2016年9月号 和を以って貴しとなす
2016/09/12
開業を決めた際に先ず考えたのは、勤務している病院から患者さんや職員を引き抜くことはしないということです。社交辞令かもしれませんが、有難いことに先生が開業するならついていきますという職員が沢山いました。容姿端麗、仕事もできる方ばかりでしたので、大きな戦力になるのは明らかでしたが、医師一人退職するのにも、後任補充は大変です。ましてや優秀な職員がその他多数辞めると病院は大変です。ちなみに大学医局には遅くとも1年前に開業の意思表示しなければなりません。
よって前勤務地加古川から離れた所で開業すれば、患者さんも職員の方もついてくるのは諦めるだろうと考えました。勤務している病院の上層部は、表向き退職には反対できないでしょうが、大量退職となると決していい気持ちではないであろうことは、容易にわかります。

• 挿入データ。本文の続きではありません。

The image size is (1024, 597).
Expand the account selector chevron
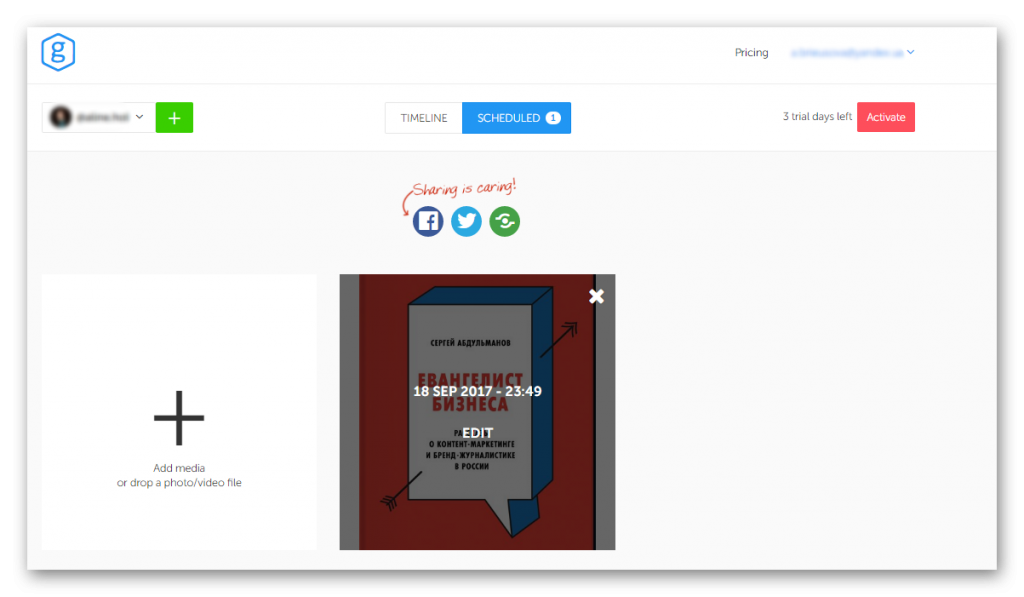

しかし患者さんとは有難いもので、10年近く会っていないのに、いまだに年賀状で近況報告をしてくださったり、毎年バレンタインデーに高級チョコレートをくださる方もいらっしゃいます。
開業時当院の近隣では、H先生が開業されていましが、私の親世代で当時既に閉院を考えていらっしゃいましので、開業するにあたり近隣の他科の先生からもたいへん歓迎していただきました。同じ大学の同門の先生が近隣で開業されている場所で仁義なき闘いに明けくれるのは私の性格にあっていません。
私の場合はこのように考えて開業しましたが、最近は医師会に入らない方も増えて、トラブルもあるようです。実際利害が絡むと難しいことも多いでしょう。ただ患者さんにしわ寄せがいってはならないと考えます。医師としても一人の男性としても紳士的でありたいと思います。